L’invaso Poma sul fiume Jato
Sono un po’ refrattario alle cose astratte, specialmente quando diventano dottrine. Ma questa mattina mi sono imbattuto in qualcosa che mi ha fatto cambiare parere. E il parere è questo: che c’è uno spirito che le alimenta e dà loro un senso speciale, non concreto, ma, appunto, astratto.
Mi spiego meglio. Entro nel municipio di Trappeto (Palermo), il comune dove Danilo Dolci, sociologo triestino, fondò il ‘Borgo di Dio’, e trovo una situazione insolita per un luogo pubblico dove – come accade a molti comuni italiani – il grigiore e le porte chiuse sono d’obbligo. Al piano terra un folto gruppo di giovani fanno un laboratorio maieutico e al primo piano altri due gruppi discutono il primo di un argomento analogo e l’altro di acqua della diga sul fiume Jato. Ho la sensazione che qualcuno vigili su tutta questa scena e che l’amministrazione di Trappeto, presieduta da un sindaco molto attivo, con accanto un giovanissimo assessore alle attività produttive, stia interpretando un ruolo di promozione. Quale? Quello che ha al suo centro l’acqua per le campagne. Un tempo acqua di mafia. Poi – al tempo del Consorzio irriguo – risorsa democratica, e, quindi, ancora una volta, tornata ad essere un carrozzone al servizio di qualcuno che pensa di farne impunemente merce di scambio o qualcosa di peggio.
Nelle mani del Consorzio di bonifica Palermo 2, l’intero territorio del partinicese rischia di morire. Il Consorzio non ha risorse per la manutenzione ordinaria, e quel che è peggio, non ha provveduto alla elezione della componente produttiva prevista dalla legge, alterando l’identità storica di tutto il comprensorio. Un’identità fatta di innovazioni, di sperimentazioni sul campo. Fino ad arrivare alle più recenti proposte di introdurre alcune specie tropicali e subtropicali. Come ben sanno gli amministratori della fascia costiera, a cavallo tra l’economia della pesca e quella agricola del Golfo di Castellammare.

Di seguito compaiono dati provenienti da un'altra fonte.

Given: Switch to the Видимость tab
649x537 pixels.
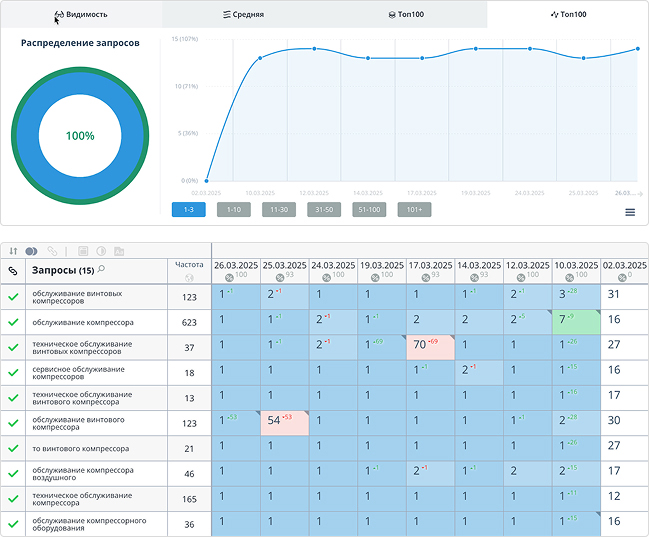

Il grande assente in questo dibattito che si è aperto e che costituisce un elemento non previsto dalla nuova giunta Lo Biundo, è proprio la campagna di Partinico dove non è esistita negli ultimi decenni una politica per le attività produttive nel settore agricolo e dove i proprietari di piccoli e medi appezzamenti di terra sono stati lasciati soli con le loro difficoltà, alle prese con la vandalizzazione del territorio, con l’assenteismo, se non proprio con la complicità delle amministrazioni locali.
Nel passaggio dalla gestione della Cooperativa Consorzio irriguo Jato, all’attuale modello impiegatizio e burocratico, il salto è enorme. Si va infatti da un sistema solidale delle risorse idriche, voluto già nel 1953 da Danilo Dolci, quando concepì, proprio a ‘Borgo di Dio’ di Trappeto, l’idea di una diga, a una gestione privatistica e padronale, con la estromissione di ogni forma di compartecipazione diretta dei produttori.
Ne è derivato che i costi dell’acqua durante la stagione irrigua sono aumentati notevolmente; il rapporto fiduciario che aveva fatto registrare la partecipazione di diverse migliaia di coltivatori alla vita della Cooperativa, si è profondamente lacerato, con la conseguenza che gli attuali iscritti al Consorzio di bonifica sono, forse, neanche un centinaio di produttori.
Dopo la fase cuffariana e lombardiana, stiamo vivendo adesso quella del governatore Crocetta, massimo responsabile della gestione delle acque in Sicilia. A lui, il Comitato per la difesa democratica dell’acqua dell’invaso Poma, costituitosi stamattina a Trappeto e rappresentato dal sindaco di questo comune, chiede di non vanificare sessant’anni di lotte sindacali, politiche e sociali condotte dai contadini e dagli operai della zona Partinico- Trappeto- San Giuseppe Jato- Balestrate. Alla testa di queste lotte abbiamo trovato oltre a Danilo Dolci, sindacalisti come Salvatore Termini, e intellettuali come Ernesto Treccani e Carlo Levi. E migliaia di altre persone che nel periodo che va dalla fine degli anni ’50 agli inizi del decennio successivo, hanno combattuto, sofferto e lavorato, scontrandosi spesso contro le mafie locali, per lo sviluppo e l’occupazione. Cioè persone che ci hanno consegnato un’Italia pulita fondata sugli ideali di una società giusta e solidale e non fatta da amici degli amici. Disperdere questo patrimonio sarebbe grave e imperdonabile.